Den Feindseligkeiten etwas entgegensetzen
"Uns wurde bewusst", erzählen die zwei Frauen, "dass es so viele Menschen gibt, die Hilfe brauchen, so viele Fälle wie die, die wir kennengelernt haben. Wir wussten, das können wir nicht mehr privat stemmen." Das war in einer Zeit, erinnern sich beide, als die anfangs positive Stimmung gegenüber Geflüchteten in Deutschland langsam kippte. "Die Feindseligkeiten nahmen immer mehr zu und wir wollten, nein, wir mussten dem etwas entgegensetzen." Für einen Verein ist das einfacher als für Privatpersonen. Und für hilfsbedürftige Menschen ist es einfacher, von einem Verein Geld anzunehmen.
Also haben sie die Unterstützung institutionalisiert. Seit Beginn arbeitet Just Human eng mit Flüchtlings-Freundeskreisen zusammen, macht Veranstaltungen mit dem AK Asyl in Stuttgart, hat Kontakt zum Flüchtlingsrat Baden-Württemberg. Der Verein, das ist beiden Frauen wichtig, sammelt vor allem Geld für Menschen und Projekte, die die Frauen persönlich kennengelernt haben, zu denen sie Kontakte pflegen. In jedem Land, in jeder Stadt, in der Just Human eine Einzelfamilie, ein Haus oder ein Projekt finanziell unterstützt, hat der Verein reale AnsprechpartnerInnen, mit denen Edelkott und Walterscheid in ständigem Austausch stehen. "Länderbeauftragte" nennen das die beiden Frauen. Denn wer kennt sich schon mit der Wohnungssituation in Somalia aus? Oder weiß von Deutschland aus, welcher Anwalt gut ist oder was eine Schule in Nairobi monatlich kostet?
Auch mit Menschen, die aus Deutschland abgeschoben wurden, halten die beiden Frauen Kontakt.
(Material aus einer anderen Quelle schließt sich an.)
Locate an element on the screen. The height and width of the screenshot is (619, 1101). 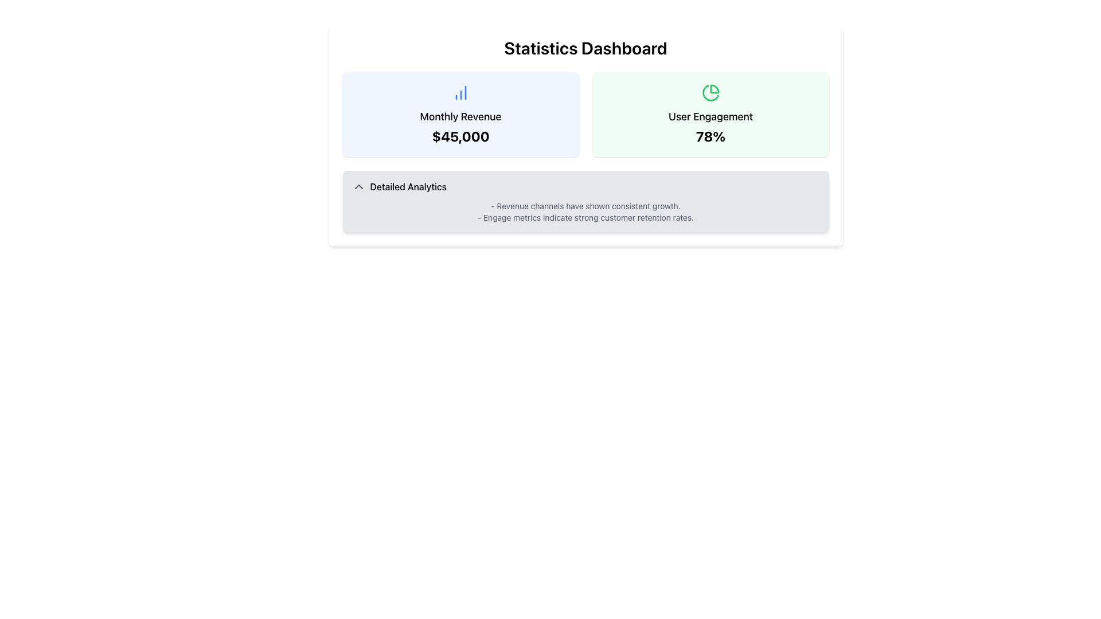
information displayed in the Text Display for Monthly Revenue, which is located at the center of the bottom section of a light blue card beneath the label 'Monthly Revenue' is located at coordinates (460, 136).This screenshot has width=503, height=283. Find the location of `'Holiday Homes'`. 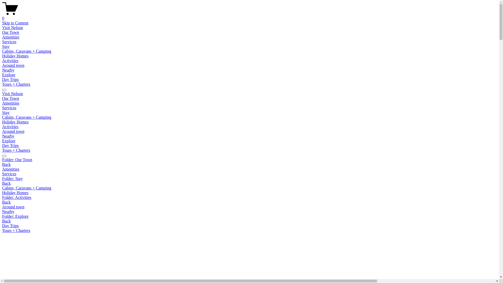

'Holiday Homes' is located at coordinates (15, 122).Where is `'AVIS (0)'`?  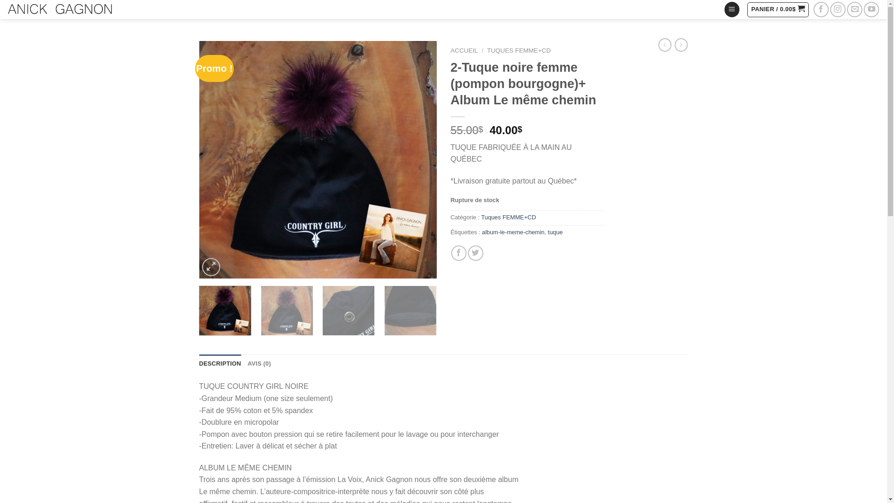 'AVIS (0)' is located at coordinates (259, 363). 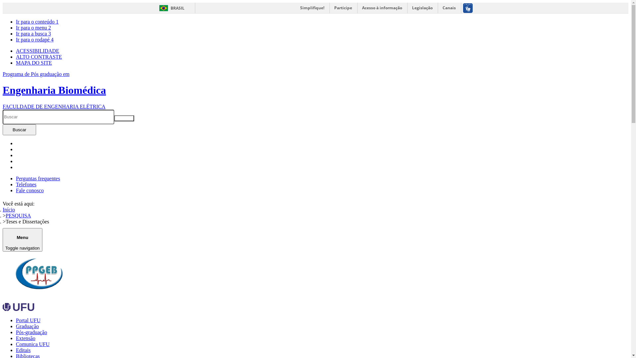 What do you see at coordinates (22, 239) in the screenshot?
I see `'Menu` at bounding box center [22, 239].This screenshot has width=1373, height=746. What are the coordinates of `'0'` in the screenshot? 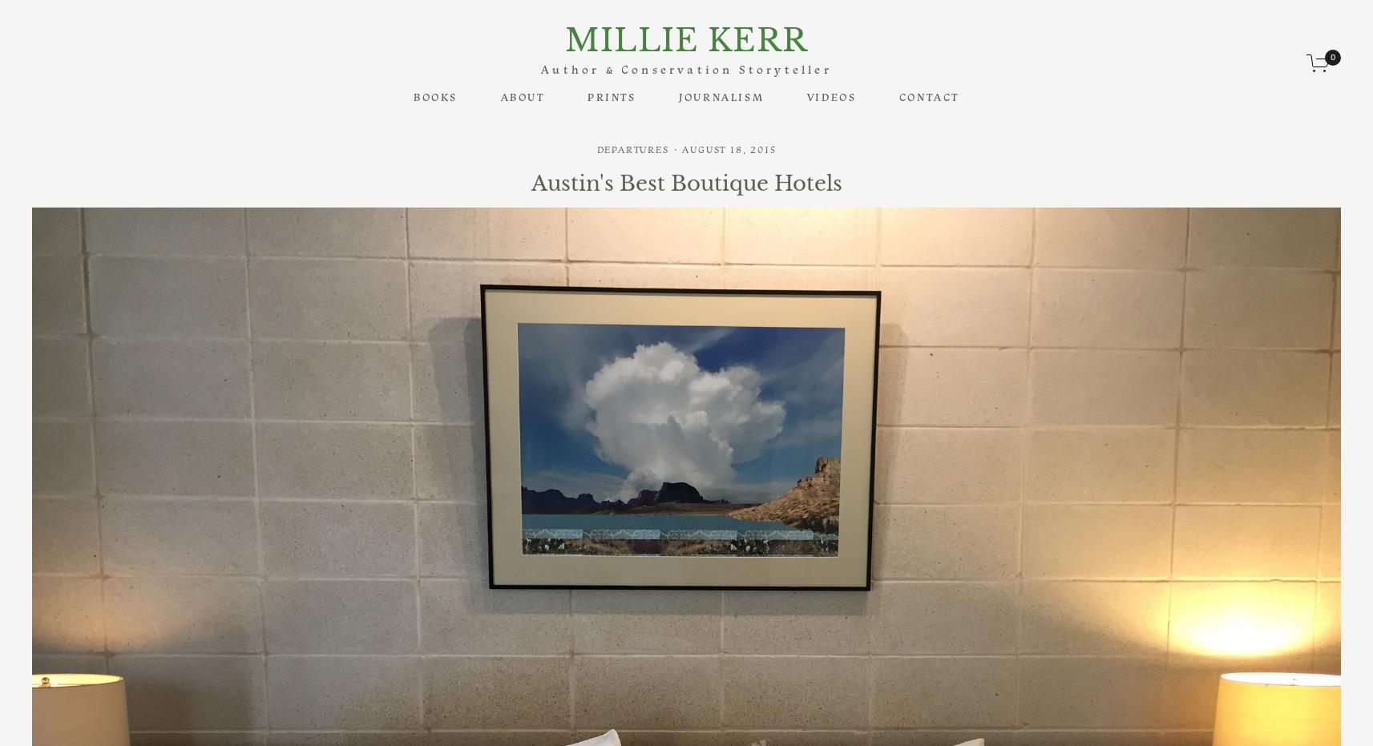 It's located at (1332, 57).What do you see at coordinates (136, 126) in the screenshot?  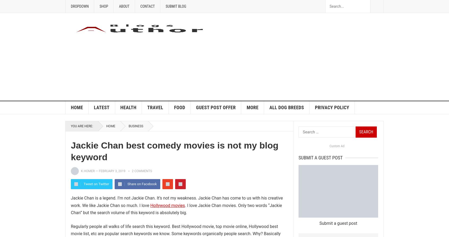 I see `'Business'` at bounding box center [136, 126].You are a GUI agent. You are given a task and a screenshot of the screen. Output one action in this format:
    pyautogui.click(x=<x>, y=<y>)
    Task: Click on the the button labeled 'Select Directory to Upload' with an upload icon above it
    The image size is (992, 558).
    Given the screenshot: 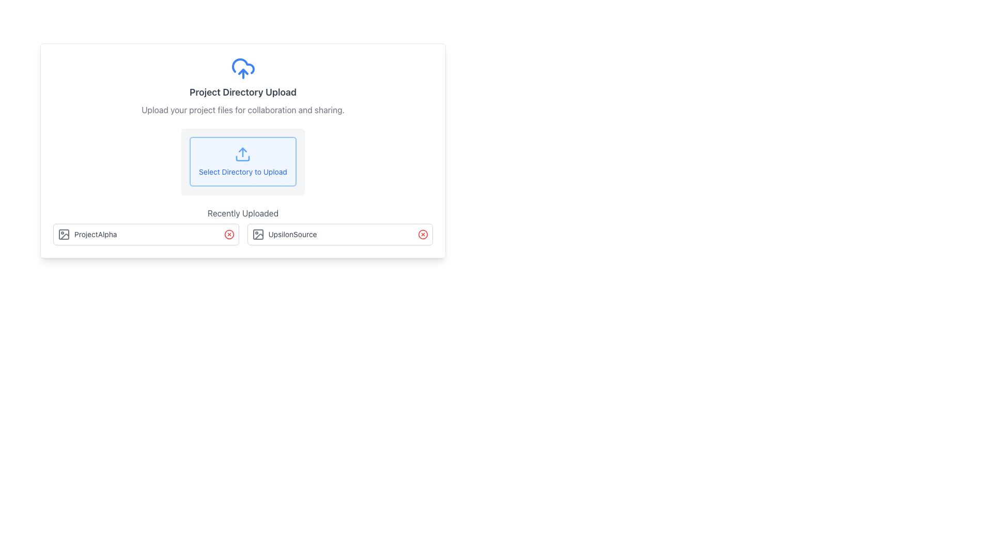 What is the action you would take?
    pyautogui.click(x=242, y=151)
    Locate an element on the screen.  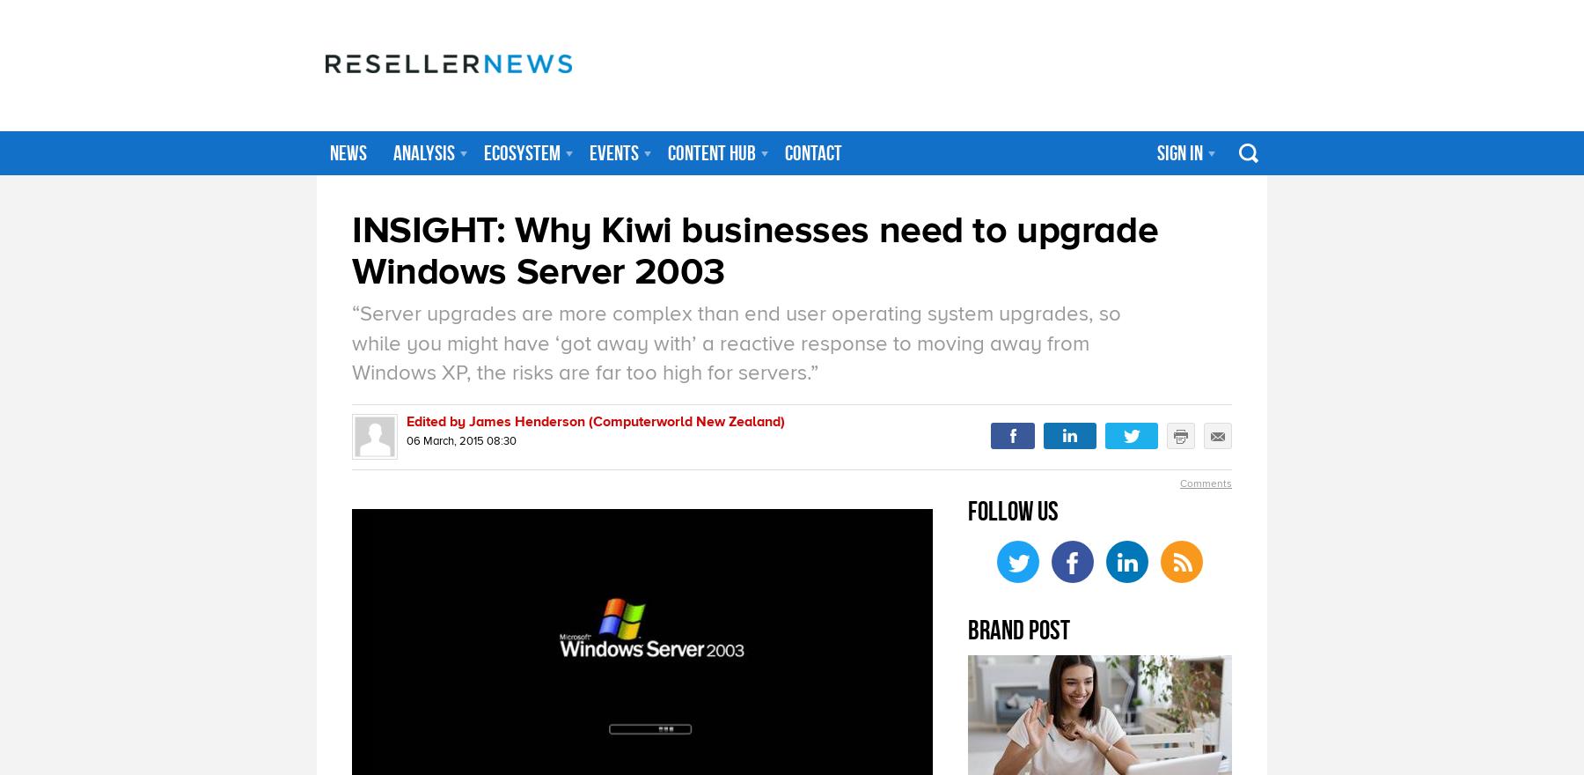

Einer beispielsweise lebt mit seiner Familie mittlerweile im Kosovo und konnte dank privater Unterstützung und der finanziellen Hilfe von Just Human einen kleinen Catering-Dienst aufmachen, mit dem er seine Familie nun ernährt. In Südafrika unterstützt der Verein das Safe House Bredasdorp. Die Somalierin Mara, die in Stuttgart lebt und seit Jahren auf ihre Familie wartet, die in Nairobi festsitzt, bekommt finanzielle Hilfe von Just Human. In Stuttgart organisiert der Verein Workshops und Vorträge, gemeinsam mit der Initiative Seebrücke und anderen Organisationen haben sie es geschafft, dass Baden-Württembergs Landeshauptstadt zum "Sicheren Hafen" wird. Und: Die beiden Frauen träumen von einem Friedenshaus – für Projekte, zum Austausch, zum Leben, zum Atemholen.
Masken für Moria
Auch ins Flüchtlingslager Moria auf Lesbos, einem der mit Sicherheit schlimmsten Orte, die Europa zu bieten hat, haben die beiden Frauen und ihr Verein Kontakt. Die Situation: unmenschlich, katastrophal. Und Corona hat das Elend der Menschen nicht besser gemacht. Eine Hilfsorganisation hat erst vor Kurzem Waschplätze eingerichtet, die von Geflüchteten gegen Honorar betreut werden, damit sich die Menschen wenigstens die Hände waschen können.